### Your objective
The job is to find each line in the entries holding the string "Kate" and copy that line.

Collected data:
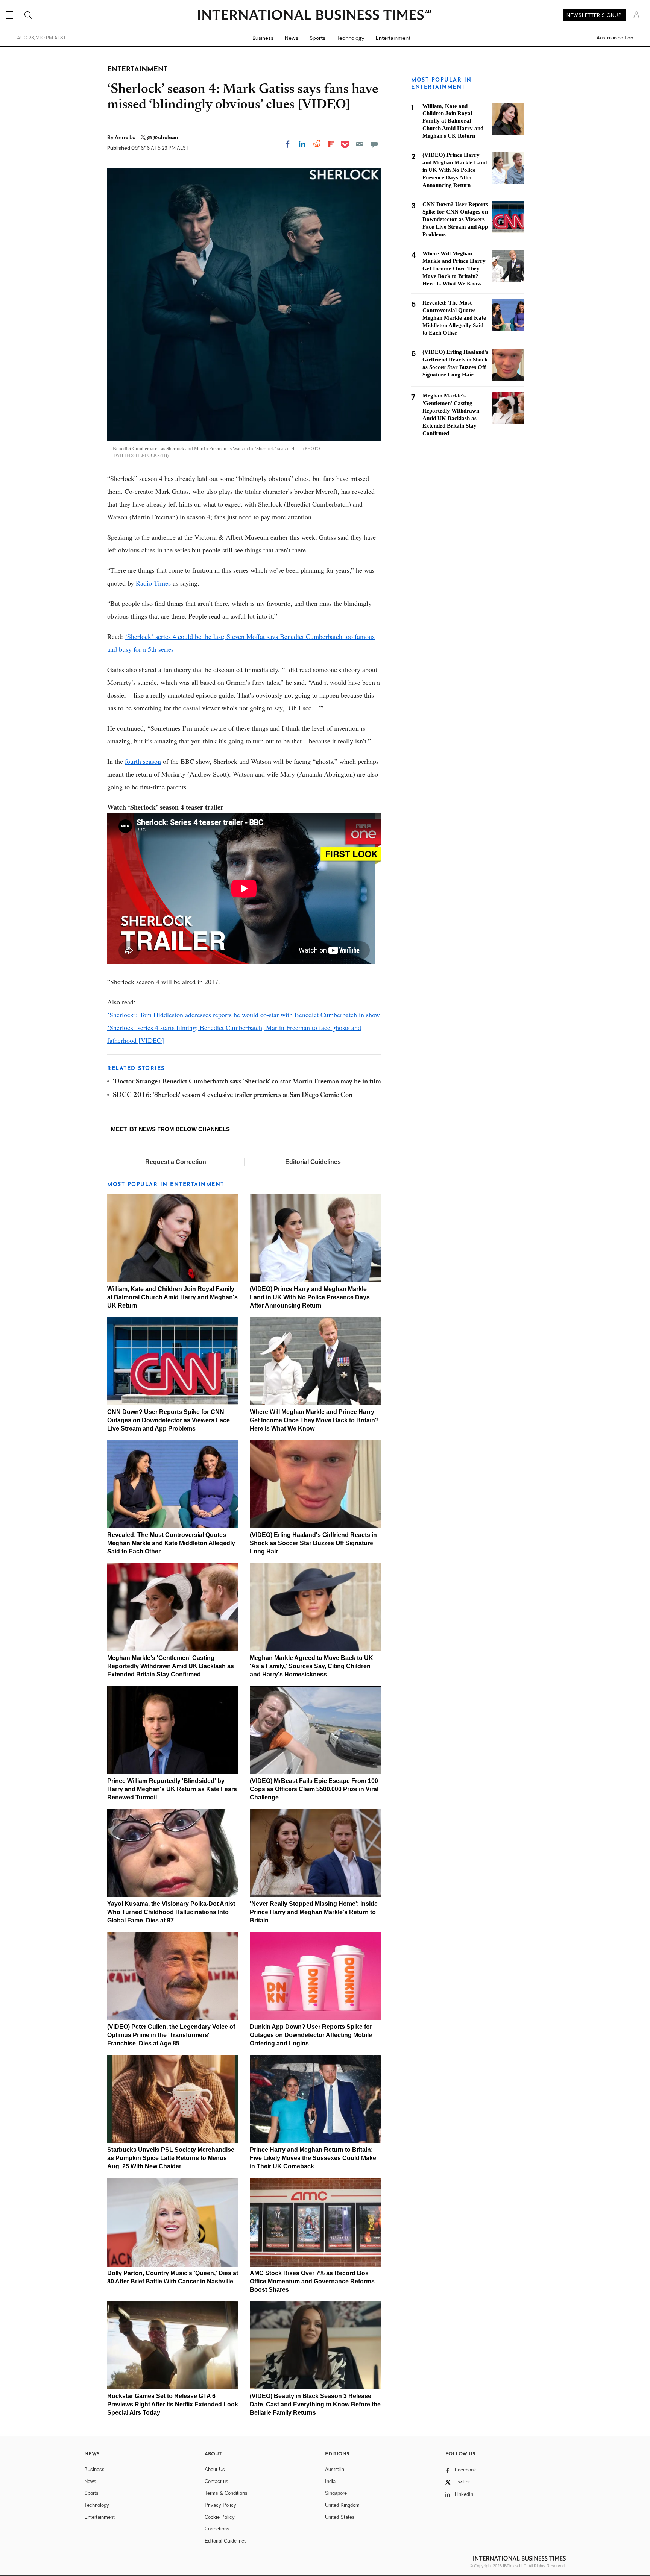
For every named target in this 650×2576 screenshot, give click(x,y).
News (291, 38)
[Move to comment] (374, 144)
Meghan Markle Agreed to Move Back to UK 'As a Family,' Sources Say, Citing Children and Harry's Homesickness (311, 1666)
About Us (215, 2469)
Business (262, 38)
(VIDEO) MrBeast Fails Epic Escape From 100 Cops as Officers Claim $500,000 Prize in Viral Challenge (314, 1789)
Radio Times (153, 582)
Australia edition (615, 38)
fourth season (143, 761)
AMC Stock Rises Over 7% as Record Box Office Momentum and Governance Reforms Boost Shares (312, 2281)
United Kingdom (342, 2505)
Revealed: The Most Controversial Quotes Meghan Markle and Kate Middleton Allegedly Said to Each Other (171, 1543)
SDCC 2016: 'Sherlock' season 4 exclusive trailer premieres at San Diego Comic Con (232, 1095)
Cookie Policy (220, 2517)
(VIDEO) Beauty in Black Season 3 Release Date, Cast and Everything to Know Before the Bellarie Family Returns (315, 2404)
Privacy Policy (220, 2505)
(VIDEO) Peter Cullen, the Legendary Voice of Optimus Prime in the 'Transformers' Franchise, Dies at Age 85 (171, 2035)
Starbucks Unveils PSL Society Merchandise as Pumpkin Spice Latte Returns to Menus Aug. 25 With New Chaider (170, 2158)
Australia (334, 2469)
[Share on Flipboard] (331, 144)
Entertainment (393, 38)
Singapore (336, 2493)
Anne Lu (126, 137)
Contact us (216, 2481)
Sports (317, 38)
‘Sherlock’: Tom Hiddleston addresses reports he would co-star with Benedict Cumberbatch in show (243, 1014)
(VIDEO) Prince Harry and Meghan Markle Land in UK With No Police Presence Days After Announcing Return (310, 1297)
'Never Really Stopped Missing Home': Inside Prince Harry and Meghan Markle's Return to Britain (314, 1912)
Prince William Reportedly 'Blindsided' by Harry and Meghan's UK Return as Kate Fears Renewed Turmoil (172, 1789)
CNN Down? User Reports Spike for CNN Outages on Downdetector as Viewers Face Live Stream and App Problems (168, 1420)
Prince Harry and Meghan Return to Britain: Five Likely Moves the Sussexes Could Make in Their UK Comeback (313, 2158)
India (330, 2481)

### Output for this task
Revealed: The Most Controversial Quotes Meghan Markle and Kate Middleton Allegedly Said to Each Other (171, 1543)
Prince William Reportedly 'Blindsided' by Harry and Meghan's UK Return as Kate Fears Renewed Turmoil (172, 1789)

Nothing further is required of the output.